What is The Temple of Flora?
The Temple of Flora is the third part of Thornton’s New illustration of the sexual system of Carolus von Linnaeus. His intention was that this would comprise ‘picturesque botanical plates’ depicting the sexual system of classification.
Thornton employed the best Britisch artists
Love and drama
As well as detailed illustrations of plant species, Temple of Flora included a more whimsical illustration Cupid Inspiring Plants with Love. Meanwhile other plates show a darker side to the natural world such as the depiction of the Dragon Arum.
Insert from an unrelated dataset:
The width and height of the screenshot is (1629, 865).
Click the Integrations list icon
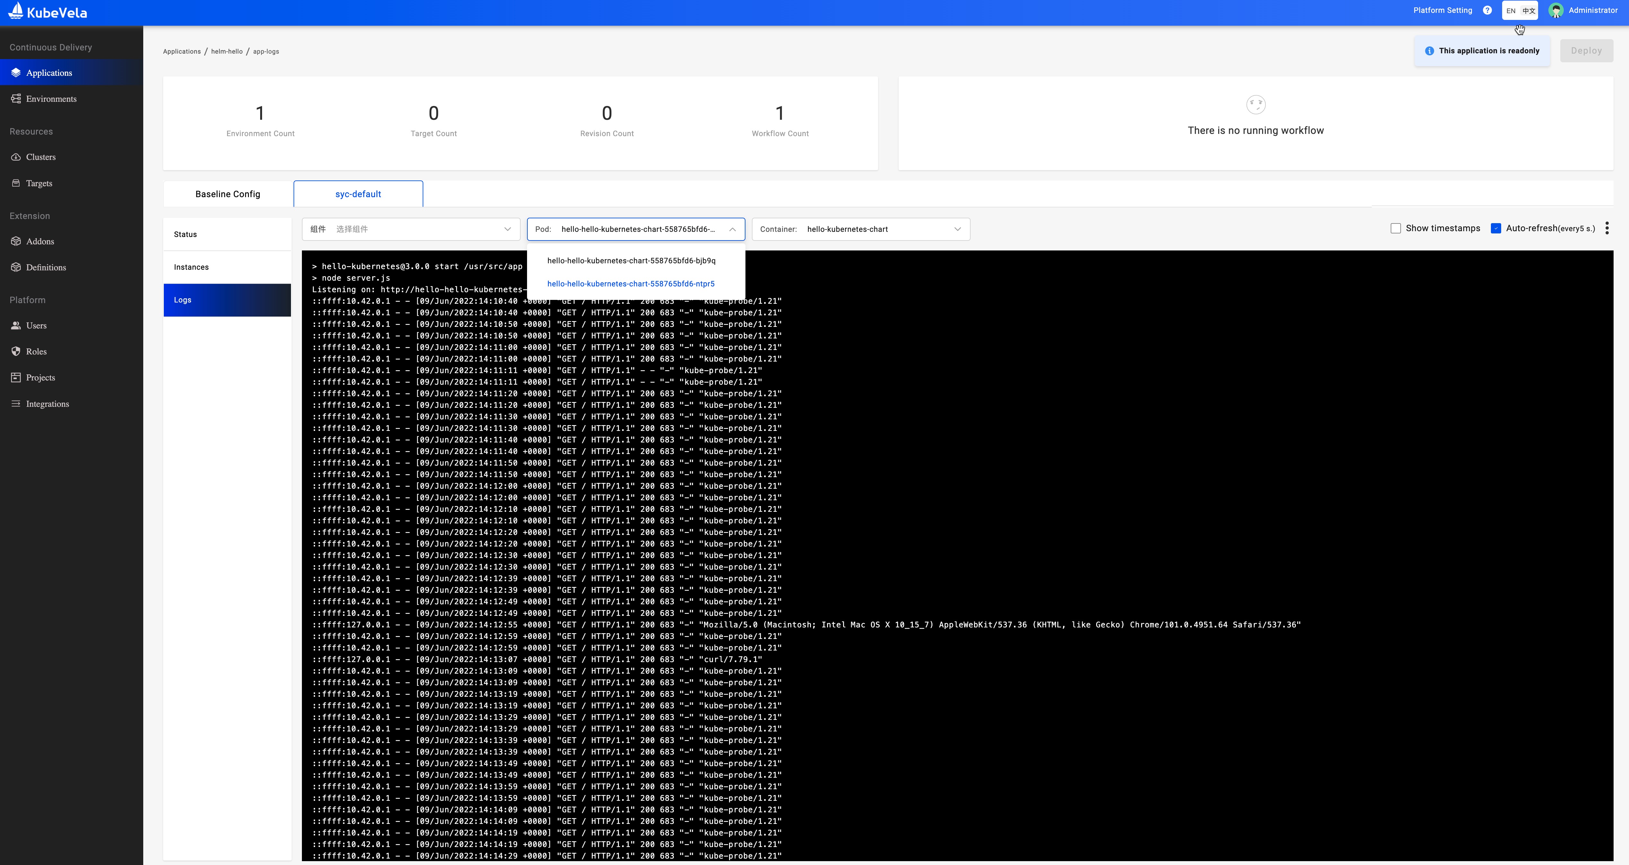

Thornton’s accompanying text is dramatic and evocative: “SHE comes peeping from her purple crest with mischief fraught: from her green covert projects a horrid spear of darkest jet, which she brandishes aloft: issuing from her nostrils flies a noisome vapour, infecting the ambient air: her hundred arms are interspersed with white, as in the garments of the inquisition; and on her swollen trunk are observed the speckles of a mighty dragon; her sex is strangely intermingled with the opposite ! confusion dire ! -all framed for horror; or kind to warn the traveller that her fruits are poison-berries, grateful to the sight but fatal to the taste; such is the plan of PROVIDENCE, and such HER wise resolves.”
Teylers Museum
Taken from the original illustrations held in the libraries of Teylers Museum in the Netherlands, the collection contains 30 color plates from ‘The Temple of Flora’, the third part of Thornton’s masterpiece ‘New illustration of the sexual system of Carolus von Linnaeus’.